Trump loyalist who challenged 2020 election results tapped to head DOJ ‘grand conspiracy’ probe

Joseph diGenova, attorney for President Donald Trump's campaign after a news conference at the Republican National Committee on lawsuits regarding the outcome of the 2020 presidential election on in November 2020. (Photo: Tom Williams/CQ Roll Call via AP Images)
Joseph diGenova, attorney for President Donald Trump's campaign after a news conference at the Republican National Committee on lawsuits regarding the outcome of the 2020 presidential election on in November 2020. (Photo: Tom Williams/CQ Roll Call via AP Images)

A former Trump campaign lawyer who backed President Donald Trump’s efforts to overturn his 2020 election loss has been appointed to a Florida-based U.S. attorney’s office leading a sprawling probe into a slate of former federal officials who investigated Trump.

Joseph diGenova’s appointment to the U.S. Attorney’s Office for the Southern District of Florida comes shortly after journalists reported that he is taking over the “grand conspiracy” investigation into intelligence and law enforcement officials, against whom Trump has long vowed to seek retribution.

In announcing the appointment Monday, Jason Reding Quiñones, U.S. attorney for southern Florida, said on social media that diGenova would be “stepping into a senior advisory role on key legal, policy, and enforcement matters.”

“With decades of experience—including serving as U.S. Attorney for D.C. under Ronald Reagan—diGenova brings deep expertise in federal prosecution and high-stakes investigations,” Quiñones said.

DiGenova’s appointment to oversee the conspiracy probe marks another significant blow to the DOJ’s longstanding independence from the White House.
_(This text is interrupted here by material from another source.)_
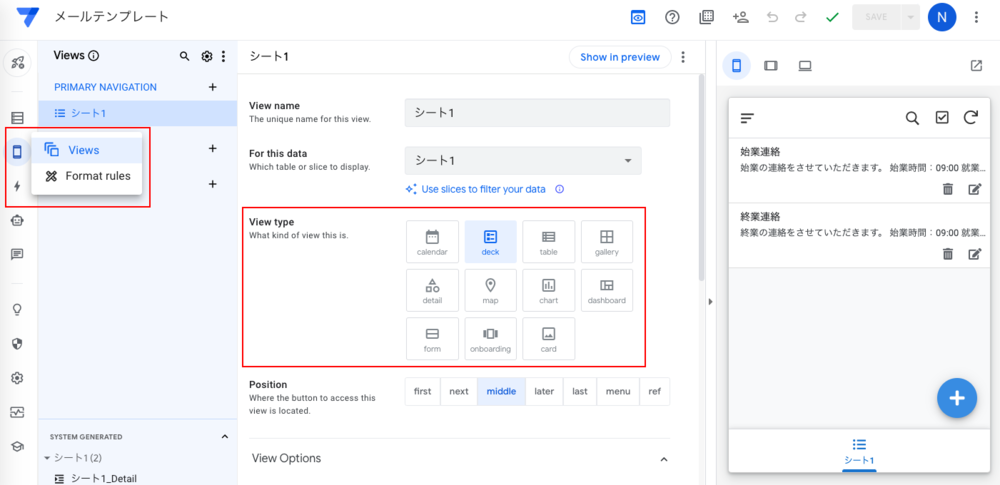The height and width of the screenshot is (485, 1000).
Task: Click the Show in preview button
Action: [x=619, y=57]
It comes just over a week after acting Attorney General Todd Blanche publicly claimed that Trump has a “right” to order investigations into his enemies.

Though Quiñones said that diGenova would help “advance the Department’s mission to protect Americans, enforce the rule of law, and ensure impartial justice,” the grand conspiracy investigation into Trump enemies features many hallmarks of past politically motivated probes initiated by Trump.

Jason Reding Quiñones (right0, U.S. attorney for the Southern District of Florida, shaking hands with former Trump campaign attorney Joseph diGenova in Florida on April 20, 2026. (Photo: U.S. Attorney’s Office Southern District of Florida)

DiGenova joined the U.S. attorney’s office after Maria Medetis Long, the previous senior federal prosecutor overseeing the probe, was removed from the case. She had questioned the legal viability of future charges, the New York Times reported. 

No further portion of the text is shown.